**Fragment**
Autor Wątek: 100 dni narzeczeństwa, 100 dni do ślubu! Azzurra odlicza  (Przeczytany 80003 razy)

0 użytkowników i 1 Gość przegląda ten wątek.

Offline azzurra
  • maniak
  • ********
  • Wiadomości: 1839
100 dni narzeczeństwa, 100 dni do ślubu! Azzurra odlicza
« Odpowiedź #1110 dnia: 23 Sierpnia 2006, 19:35 »
Ale na ile osób, to ważne...  :roll:
Na babskim forum wcześniej czy później do głosu dochodzi zazdrość...

Offline Beth

  • maniak
  • ********
  • Wiadomości: 1930
  • Płeć: Kobieta
  • Master of disaster!
  • data ślubu: 02.09.2006
100 dni narzeczeństwa, 100 dni do ślubu! Azzurra odlicza
« Odpowiedź #1111 dnia: 23 Sierpnia 2006, 19:44 »
Azzurra - aż nie chce mi się wierzyć, że nie mogłyście nic znaleźć. Moja Mama w Gorzowie kupiła sobie trzy bardzo ładne kreacje na ślub i wesele, więc aż jestem zdziwiona, że we Wrocławiu nic nie ma. A Twoja Mama hmm.. jaki rozmiar nosi?

Offline azzurra
  • maniak
  • ********
  • Wiadomości: 1839
100 dni narzeczeństwa, 100 dni do ślubu! Azzurra odlicza
« Odpowiedź #1112 dnia: 23 Sierpnia 2006, 19:50 »
Beth, ja też nie moge w to uwierzyć! Moja Mama chciała coś bardzo eleganckiego, takiego wyjściowego, ale mimo wszystko... Rozmiar zupełnie normalny: w zależności od producenta 38 lub 40.

Nadal jestem w szoku  :shock:
Na babskim forum wcześniej czy później do głosu dochodzi zazdrość...

Offline ~Ania~
  • Global Moderator
  • Chuck Norris
  • *****
  • Wiadomości: 24071
  • Płeć: Kobieta
  • data ślubu: 2006-10-07
100 dni narzeczeństwa, 100 dni do ślubu! Azzurra odlicza
« Odpowiedź #1113 dnia: 23 Sierpnia 2006, 20:04 »
azzurra, a bardziej obstawiasz że naprawdę nic nie było czy to że jesteście aż takie wymagające ? Bo kurczę tez nie chce mi sie wierzyć że przez pół roku nie możecie nic znaleźć  :?

Offline azzurra
  • maniak
  • ********
  • Wiadomości: 1839
100 dni narzeczeństwa, 100 dni do ślubu! Azzurra odlicza
« Odpowiedź #1114 dnia: 23 Sierpnia 2006, 20:13 »

**Wykaz**
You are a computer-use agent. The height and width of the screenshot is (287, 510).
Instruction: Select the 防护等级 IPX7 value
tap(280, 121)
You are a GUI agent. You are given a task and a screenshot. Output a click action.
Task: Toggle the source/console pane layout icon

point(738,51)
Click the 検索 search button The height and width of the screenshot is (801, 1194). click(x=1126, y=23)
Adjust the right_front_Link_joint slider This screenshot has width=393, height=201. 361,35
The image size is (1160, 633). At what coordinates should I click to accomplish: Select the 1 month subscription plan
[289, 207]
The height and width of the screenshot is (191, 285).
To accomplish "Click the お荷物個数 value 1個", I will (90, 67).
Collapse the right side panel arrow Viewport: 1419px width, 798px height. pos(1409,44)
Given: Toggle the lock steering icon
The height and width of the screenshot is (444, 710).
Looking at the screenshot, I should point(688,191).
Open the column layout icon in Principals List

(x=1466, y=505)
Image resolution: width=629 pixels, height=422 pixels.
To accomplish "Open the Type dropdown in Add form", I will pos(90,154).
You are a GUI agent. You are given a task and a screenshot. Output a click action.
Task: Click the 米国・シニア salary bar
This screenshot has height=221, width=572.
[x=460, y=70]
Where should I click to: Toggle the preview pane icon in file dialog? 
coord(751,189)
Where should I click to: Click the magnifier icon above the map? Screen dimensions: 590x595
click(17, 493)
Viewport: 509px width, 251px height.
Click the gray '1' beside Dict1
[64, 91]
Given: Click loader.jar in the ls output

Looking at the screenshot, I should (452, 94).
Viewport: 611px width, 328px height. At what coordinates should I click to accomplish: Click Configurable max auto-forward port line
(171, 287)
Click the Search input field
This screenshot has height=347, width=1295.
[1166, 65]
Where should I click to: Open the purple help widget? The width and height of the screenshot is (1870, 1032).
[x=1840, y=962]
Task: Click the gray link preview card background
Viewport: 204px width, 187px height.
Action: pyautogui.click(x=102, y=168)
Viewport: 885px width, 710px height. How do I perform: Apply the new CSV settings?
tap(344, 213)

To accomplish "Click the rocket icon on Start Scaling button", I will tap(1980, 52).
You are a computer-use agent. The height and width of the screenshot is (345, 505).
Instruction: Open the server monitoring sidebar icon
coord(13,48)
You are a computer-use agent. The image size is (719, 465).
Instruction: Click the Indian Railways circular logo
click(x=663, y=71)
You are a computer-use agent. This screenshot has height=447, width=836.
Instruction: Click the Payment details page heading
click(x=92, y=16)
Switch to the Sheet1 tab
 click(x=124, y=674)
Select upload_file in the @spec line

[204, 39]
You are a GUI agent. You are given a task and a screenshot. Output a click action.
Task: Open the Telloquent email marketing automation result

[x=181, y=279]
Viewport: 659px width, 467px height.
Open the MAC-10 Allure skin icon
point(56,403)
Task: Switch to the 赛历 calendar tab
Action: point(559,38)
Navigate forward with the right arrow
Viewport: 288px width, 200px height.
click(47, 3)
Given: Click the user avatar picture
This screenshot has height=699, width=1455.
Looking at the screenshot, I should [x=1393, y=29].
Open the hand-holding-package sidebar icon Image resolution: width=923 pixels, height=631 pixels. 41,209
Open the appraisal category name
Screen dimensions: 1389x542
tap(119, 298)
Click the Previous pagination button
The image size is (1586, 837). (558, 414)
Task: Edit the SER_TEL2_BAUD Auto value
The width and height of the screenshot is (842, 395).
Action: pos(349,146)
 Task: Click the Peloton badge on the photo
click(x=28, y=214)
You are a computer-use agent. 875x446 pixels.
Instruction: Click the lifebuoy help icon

**Wymagania zadania**
Proszę wypisać numery wszystkich odpowiedzi z wątku forum powyżej razem z godziną dodania każdej z nich.

**Rozwiązanie zadania**
#1110: 19:35
#1111: 19:44
#1112: 19:50
#1113: 20:04
#1114: 20:13